Academic journal article Music Theory Online

"Possible Paths": Schemata of Phrasing and Melody in Charlie Parker's Blues

Academic journal article Music Theory Online

"Possible Paths": Schemata of Phrasing and Melody in Charlie Parker's Blues

Article excerpt

[1.1] Charlie Parker was a master improviser. His extraordinary oeuvre carries an implicit question: how did he do it? How did he create such well-crafted melodies in the very act of performance? This is "the problem of improvisation"-a problem for both the improviser and the analyst.(1) Inspired by the epigraph from Steve Larson, this paper posits one kind of solution for Parker's improvisations on the twelve-bar blues. I suggest that Parker developed two different sets of "possible paths" through the blues: phrase structures, to solve the problem of how to place phrases against a fixed meter; and melodic paths, to solve the problem of creating coherent melodies against a fixed harmonic structure. I call these paths schemata of phrasing and melody.

[1.2] The term "schemata" is most familiar from the work of Robert Gjerdingen on the galant style (2007). The galant composer confronted a similar "problem" to the bebop improviser: high-speed composition. Gjerdingen's schemata are recurring patterns of scale-degrees. Through artful elaboration and combination of pre-learned schemata, galant musicians could compose efficiently and expressively. Without using this term, jazz scholars have similarly speculated that the improviser draws on a pre-learned repertory of (pitch-based) musical materials. An improviser imprints this repertory through practice, so that it spontaneously emerges in a solo. My schemata are based on this same view of improvisation. They are Parker's raw improvisational materials, highly flexible in their details and application, and they facilitate efficient composition (to put it mildly). They inhabit two domains: melody, in the form of recurring sequences of scale-degrees (very similar to Gjerdingen's); and phrasing, in the form of recurring relationships between phrasing and meter. The interaction of these domains further increases Parker's economy of means: the same melodic schema sounds quite different when laid over two different phrasing schemata.

Example 1. The metrical-harmonic structure of a typical bebop blues (for simplicity, sevenths are omitted)

[1.3] The twelve-bar blues has been a basis for jazz improvisation perhaps longer than any other form. Example 1 gives a metrical-harmonic outline of a bebop blues.(2) There are three four-bar hypermeasures, describing a single harmonic phrase. The first hypermeasure prolongs tonic, the second hypermeasure moves to the subdominant and then back to tonic, and the third hypermeasure presents a ii-V-I cadence.(3) Harmonic substitution and interpolation are common; but alterations preserve the opening establishment of tonic, measure 5 motion to the subdominant, and cadence terminating in measure 11.(4) Charlie Parker had a particularly intimate relationship with the blues: it represents around a quarter of Parker's recorded output, and it likely constituted an equivalent portion of his practice time (Martin 1996, 3).
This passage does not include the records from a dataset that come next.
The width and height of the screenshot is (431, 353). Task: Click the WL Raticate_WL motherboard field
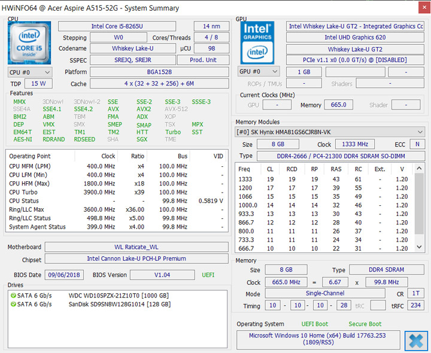click(136, 247)
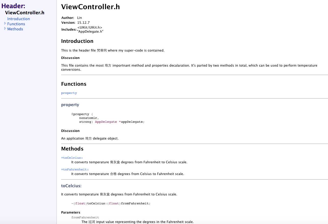Click the main ViewController.h page title
The image size is (328, 224).
pyautogui.click(x=90, y=7)
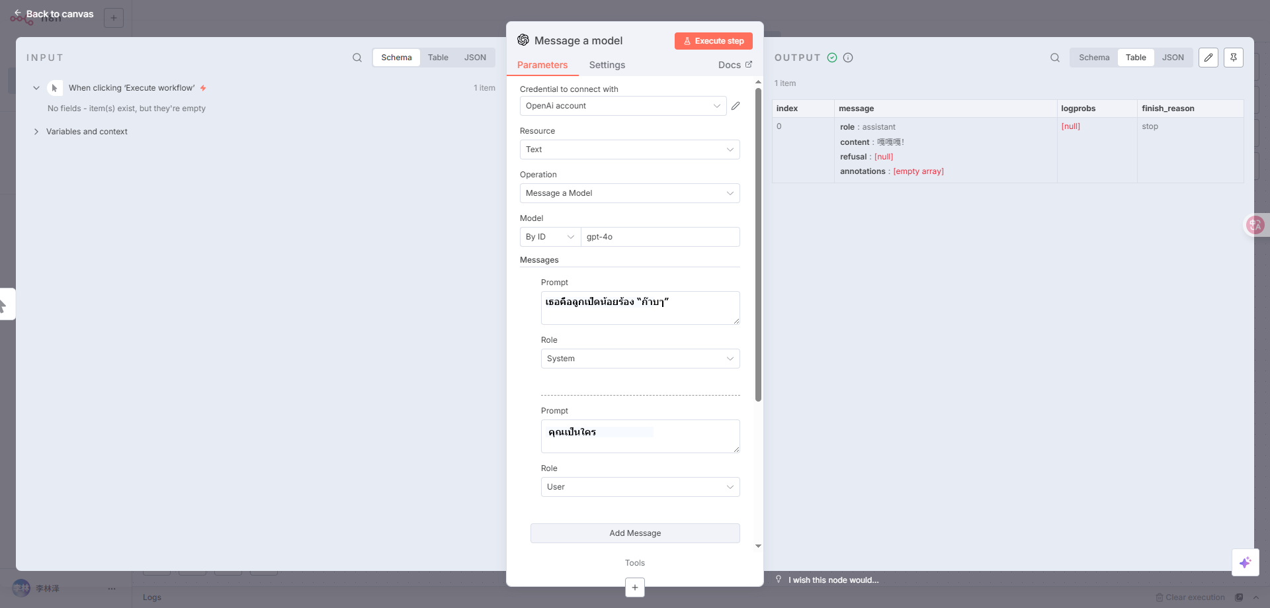The width and height of the screenshot is (1270, 608).
Task: Open the Resource dropdown showing Text
Action: point(629,150)
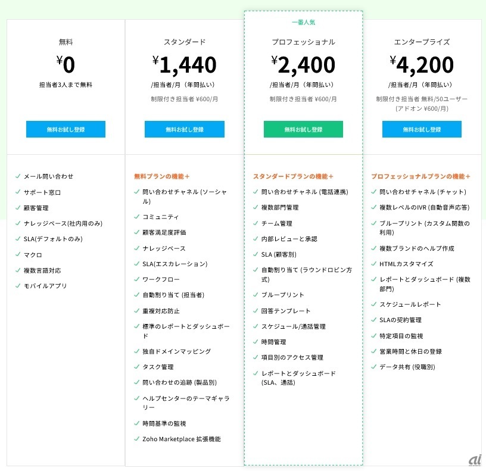Click the green 無料お試し登録 button for プロフェッショナル
This screenshot has height=471, width=486.
pos(303,129)
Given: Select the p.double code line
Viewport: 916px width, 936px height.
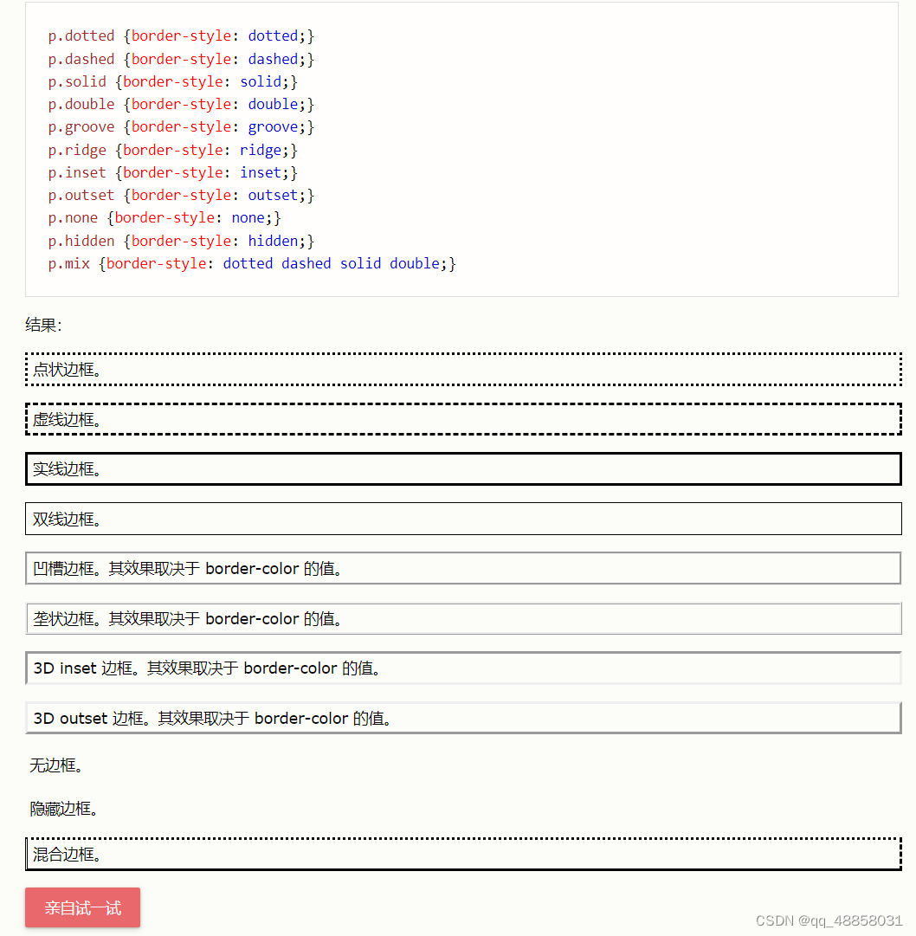Looking at the screenshot, I should [x=181, y=103].
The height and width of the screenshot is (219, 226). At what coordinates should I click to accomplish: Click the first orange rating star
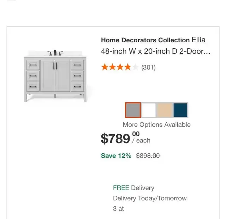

It is only natural that he would develop shortcuts to improvising on this familiar form.

[1.4] To identify schemata, I sought recurring patterns in a sample of Parker's blues. This sample included thirty-nine recorded performances totaling 156 improvised choruses, dating from between 1944 and 1953, after Parker's style had reached maturity (Owens 1974, vol. 1, 5). These thirty-nine performances fit two criteria, one practical, the other theoretical: a recording and published transcription were readily available;(5) and the tempo was at least 160 quarter-notes per minute.(6) I speculate that the patterns in this sample would be found throughout Parker's blues performances.

The Solo as Interpretation(7)

[2.1] The form of a bebop performance is often described as following a theme-and-variations model; this familiar analogy needs refining. The technique of "bebop variation" might be better understood if we distinguish how the theme's three elements of meter, harmony, and melody are treated during the solos. …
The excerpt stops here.